— Start of Text block —

Rules For Trading By A Brazilian Listed Company Of Shares Of Its Own Issue And Relevant Business

On September 17, 2015 the Brazilian Securities and Exchange Commission (Comissão de Valores Mobiliários - CVM) issued two Instructions: (i) ICVM 567 that regulates the trading by listed companies of shares of their own issue and derivatives; and (ii) ICVM 568 that aims to maintain an informational regime regarding the negotiation of relevant business in listed companies that is consistent with the rules of ICVM 567.

  1. Scope of the Regulation

    The provisions of ICVM 567 apply to the trading: (i) of shares of the listed company by its affiliates and controlled companies; and (ii) by the listed company, its affiliates and controlled companies of subscription bonuses and any other securities referenced in shares issued by them.

  2. Treasury Shares

    When trading shares of its own issue a listed company can only: (i) acquire shares to be held in treasury or to be cancelled; and (ii) dispose of the shares acquired pursuant to item (i) and held in treasury. The shares held in treasury will be referred to herein as "treasury shares".

— End of Text block —

- [Task directions] Carry on the summary of the CVM rules on share trading by listed companies, beginning right after its last sentence.

— Start of Material provided —

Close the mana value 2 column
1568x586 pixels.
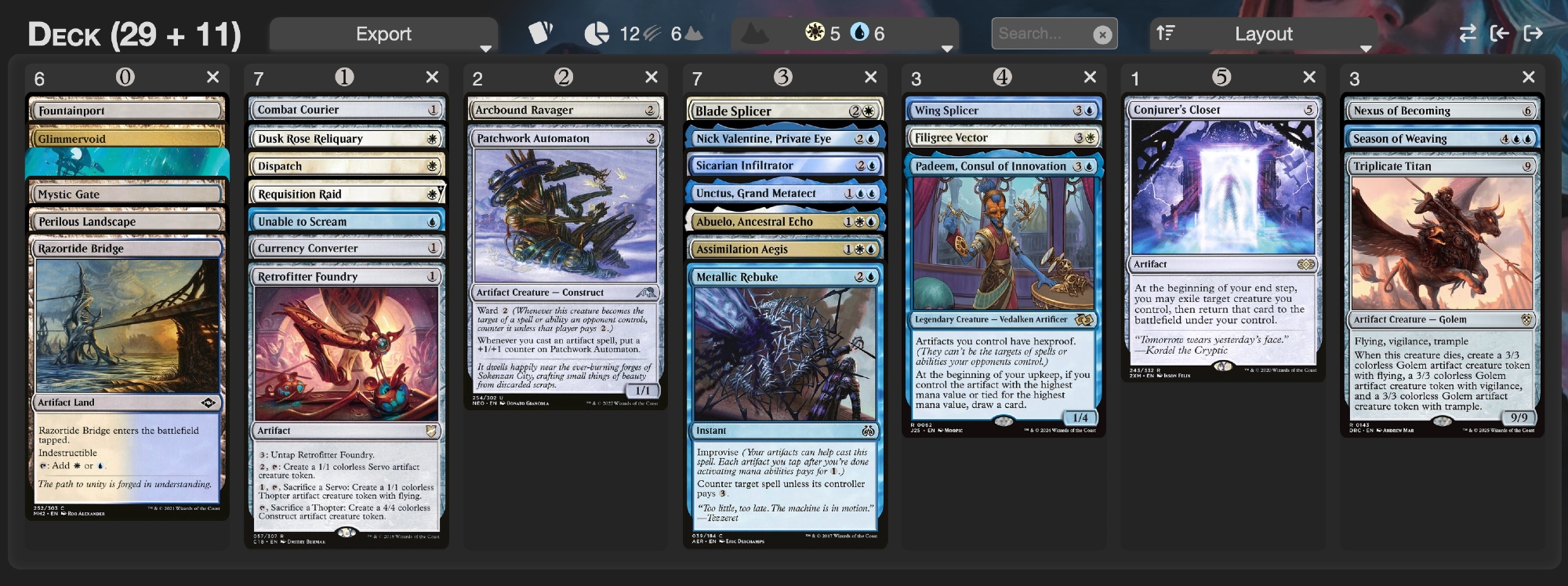[x=651, y=77]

— End of Material provided —

- [Output for this task]
    The listed companies cannot keep treasury shares issued in quantities exceeding 10% of each species or class of shares in circulation on the market. This provision does not apply to: (i) the redeemed or forfeited shares, under the terms of article 45, paragraph 31, and article 107, paragraph 42, of Law No. 6,404 of December 15, 1976 (the Brazilian Corporation Law - BCL); and (ii) the acquisitions made by the company in connection with the public offering of shares, which will be governed by specific rules.3

    The above-mentioned percentage (10%) comprises: (i) the shares issued by the listed company held by its affiliates or controlled companies; and (ii) the shares issued by the listed company which correspond to the economic exposure assumed because of derivatives or deferred settlement agreements entered into by the company itself or its affiliates or controlled companies.

    The number of shares referred to in derivatives instruments conferring economic exposure to shares issued by the company itself cannot be compensated with the number of shares referenced in derivatives instruments that produce inverse economic effects. The shares referred to in derivatives instruments must be computed independently of such contracts providing for financial settlement or through the delivery of shares.

    Shares in circulation are all those representing the capital of the company except for the shares held directly or indirectly by the controlling shareholder, by persons linked thereto (related persons), and by the administrators. Related person is the individual or legal entity, fund or universality of rights that represents the same interest of the person or entity to which he/she/ it is linked.

    The treasury shares do not have voting rights or cash proceeds of any nature. This does not prevent the treasury shares: (i) to receive bonus in shares; and (ii) to be object of reverse stock split or division of shares. Furthermore, the treasury...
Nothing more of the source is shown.